HSBC Holdings had little choice.

It’s a measure of how much the world has changed that the 35,000 job cuts it announced in February, a plan that looked like radical surgery at the time, are now almost certainly inadequate. The economic damage wreaked by COVID-19 and the political quagmire into which the bank has sunk over its support for a national security law in Hong Kong meant that a return to retrenchment was inevitable sooner rather than later.

The London-based bank has restarted its cost reduction programme, according to a memo from CEO Noel Quinn, having placed it on pause in March as the pandemic spread. The plan calls for HSBC to eliminate those jobs over three years and shed $100 billion in risk-weighted assets by shrinking its underperforming US operations and European businesses and cutting back on its investment bank.

Few expected HSBC to hold out indefinitely. The longer the virus lasts, the more bad loans will accumulate and the heavier will weigh its network of 235,000 employees across 64 countries. The bank, a major player in trade finance, warned in February that it could face more credit losses from disruption to supply chains.

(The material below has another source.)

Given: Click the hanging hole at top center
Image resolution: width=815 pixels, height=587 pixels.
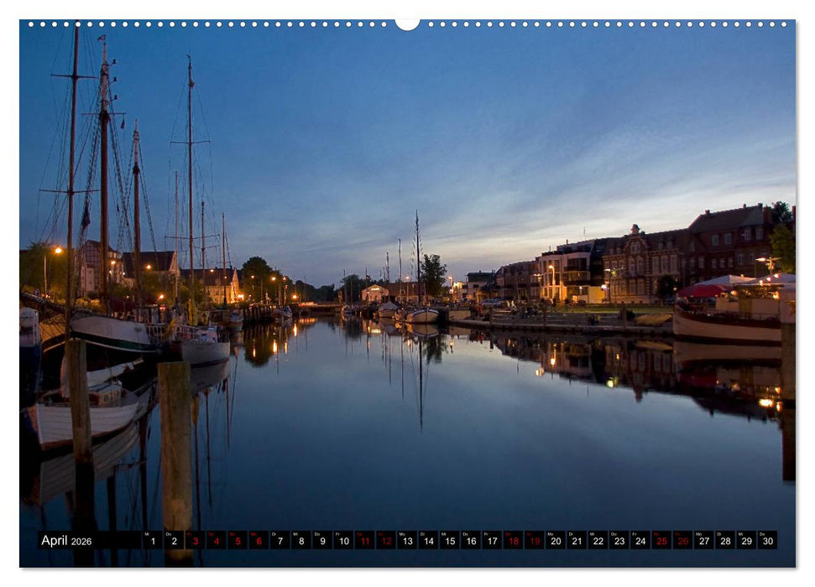Looking at the screenshot, I should coord(407,23).
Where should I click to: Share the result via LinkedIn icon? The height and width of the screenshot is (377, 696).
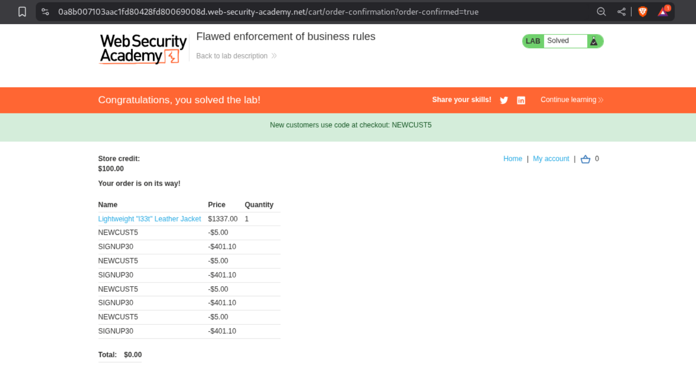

Caught in several crossfires

Since then, worsening geopolitical tensions between China and the US have added a further negative. A strong first quarter for fixed-income and foreign-exchange trading will be hard to sustain. Improving its paltry 1.9 per cent return on equity is a priority. JPMorgan Chase & Co., comparable in size with a workforce of 257,000, has an RoE of 15 per cent.

A quagmire no less

The controversy over Hong Kong provides an added incentive for HSBC to push ahead with its transformation. The bank has upset the US and the UK by its stance on the security bill, with HSBC’s Asia head Peter Wong signing a petition this month in support of the legislation that China is imposing on the former British colony. Hong Kong contributes 54 per cent of profit and a third of global revenue.

Most of the job cuts are targeted at less profitable or money-losing units in other regions. HSBC has made its choice and may as well follow through: Expect an acceleration of the “pivot to Asia” begun under Quinn’s predecessor Stuart Gulliver five years ago.

Dollar clearing role

Granted, HSBC cannot afford to give up its global footprint or alienate Washington. Its status as a dollar-clearing bank is valuable, and many of China’s biggest banks use HSBC’s system to trade in the US currency. Multinational clients may be less inclined to stick with HSBC for European and US business as it scales back. At the same time, it has an opportunity to strengthen its hold as a corporate bank for multinationals operating in China.

Challenges remain even in the market on which HSBC has bet its future. The bank is still a target of suspicion in China after providing US prosecutors with information that led to the arrest of Huawei Technologies Co.’s chief financial officer in late 2018. Having sided with authorities over the security bill, it also risks alienating a large part of its customer base in Hong Kong.

HSBC already drew the ire of pro-democracy protesters in the city after closing an account linked to the movement last year. And the axing of its dividend in April stung the bank’s base of small shareholders in Hong Kong.

Walking that tightrope is unlikely to get any easier. In the meantime, HSBC has plenty of tasks to get on with elsewhere in the world. The bank is already looking for a buyer for its French retail operations. A tiny US retail presence and sub-scale businesses in countries such as the Philippines and New Zealand are among unneeded units that could go.

Hong Kong, at least, can expect gentler treatment for now.